На Страстной неделе они встречались ежедневно. Пьер навещал Люс в ее уединенном домике. Бедный садик пробуждался. Они проводили в нем послеполуденные часы. Им стал теперь чужд Париж с его толпой и шумными проявлениями жизни. Временами на них находило оцепенение, и они молча сидели рядом, ленясь пошевельнуться. Странное чувство владело ими: они боялись, боялись приближения дня, когда должны были стать близки, – боялись из-за избытка любви, из-за чистоты душевной, которую оскорбляли уродства, жестокость, грязь жизни, – в опьянении страсти душа страстно мечтала быть от них избавленной. Но они об этом не говорили.

Время обычно протекало в тихой беседе о будущем жилище, о совместной работе, о своем маленьком хозяйстве. Они заранее тщательно вили себе гнездышко, расставляли мебель, отводили место книгам, бумагам, каждому предмету. Люс, как настоящая женщина, вызывая в воображении все эти милые мелочи, уютные картины повседневной семейной жизни, бывала порой растрогана до слез. Они наслаждались, предвкушая простые и пленительные радости будущего очага… Но оба знали, что счастье несбыточно, – Пьеру это подсказывал его безрадостный взгляд на жизнь, а Люс – пришедший к ней вместе с любовью дар прозрения, который открыл ей неосуществимость этого брака. Вот почему они и спешили вкусить его в мечтах, скрывая друг от друга уверенность, что все это так и останется мечтою.

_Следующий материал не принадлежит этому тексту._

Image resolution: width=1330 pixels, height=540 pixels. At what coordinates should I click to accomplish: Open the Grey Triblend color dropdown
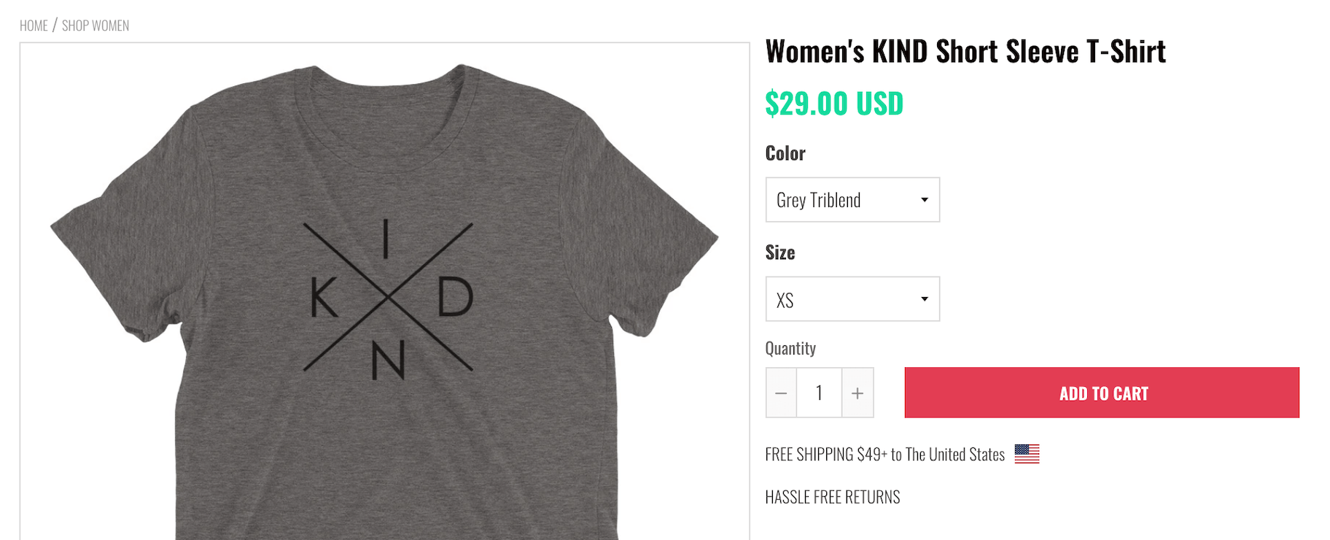click(839, 200)

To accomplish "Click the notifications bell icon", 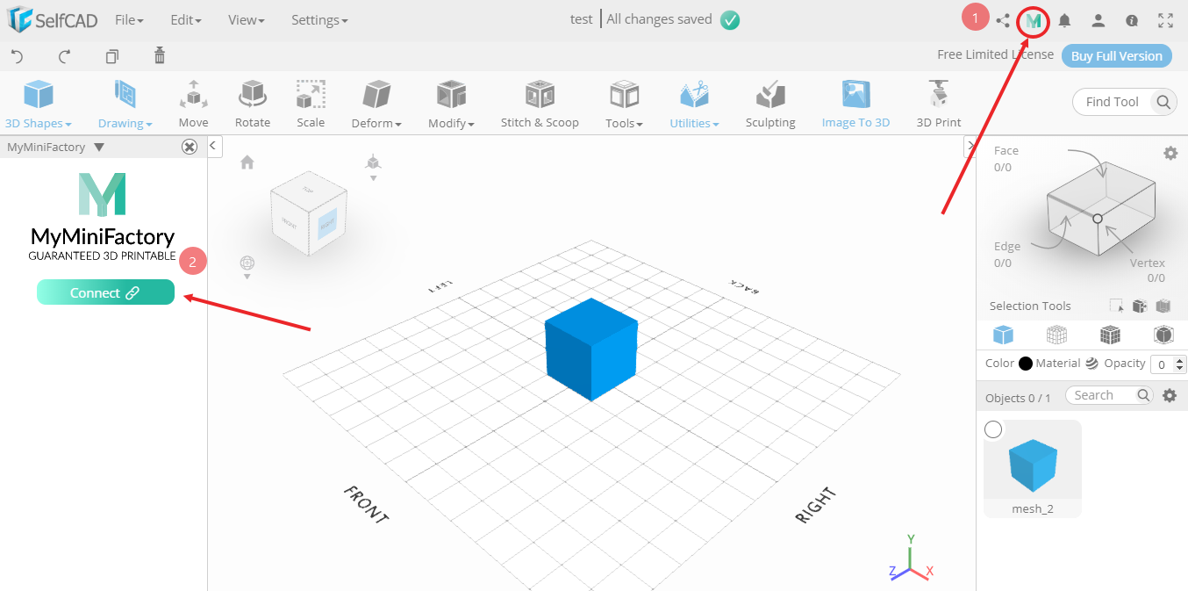I will point(1064,19).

Каждый думал, что это понятно только ему, и всячески оберегал радужные надежды друга.

Мысленно предвосхитив горькие радости несбыточного счастья, они чувствовали себя усталыми, словно пережили все это наяву. И тогда они отдыхали в беседке, увитой диким виноградом, в котором солнце растопляло замерзшие соки; Пьер клал голову на плечо Люс, и оба, мечтая, слушали гудение земли. Молодое мартовское солнце, играя в прятки с набегавшими тучками, то улыбалось, то исчезало. Светлые лучи, темные тени скользили по равнине, как в душе – радость и горе.

– Люс, – заговорил вдруг Пьер, – не кажется ли тебе… что когда-то давным-давно… все это уже было?..

– Да, – подтвердила Люс, – правда, я помню… Все было, как сейчас… Но чем мы тогда были?

Их забавляло строить предположения, в каком облике они уже встречались. Людьми? Может быть; но тогда, наверное, девушкой был Пьер, а Люс – возлюбленным. Или птицами в воздушной синеве? В детстве мать говорила Люс, что она была диким гусенком, свалившимся к ней через трубу: ах, как она изломала свои крылья! Но особенно нравилось им воображать себя в виде изменчивых частиц природы, которые сливаются, свертываются и развертываются, подобно прихотливому узору мечты или дыма: белоснежные облачка, тонущие в бездонности неба, легкая зыбь волн, капли дождя, роса на траве, пух одуванчика, плывущий по воздушным струям… Но ветер их уносит… Ах, только бы он не разбушевался опять и не потерять бы им друг друга навеки!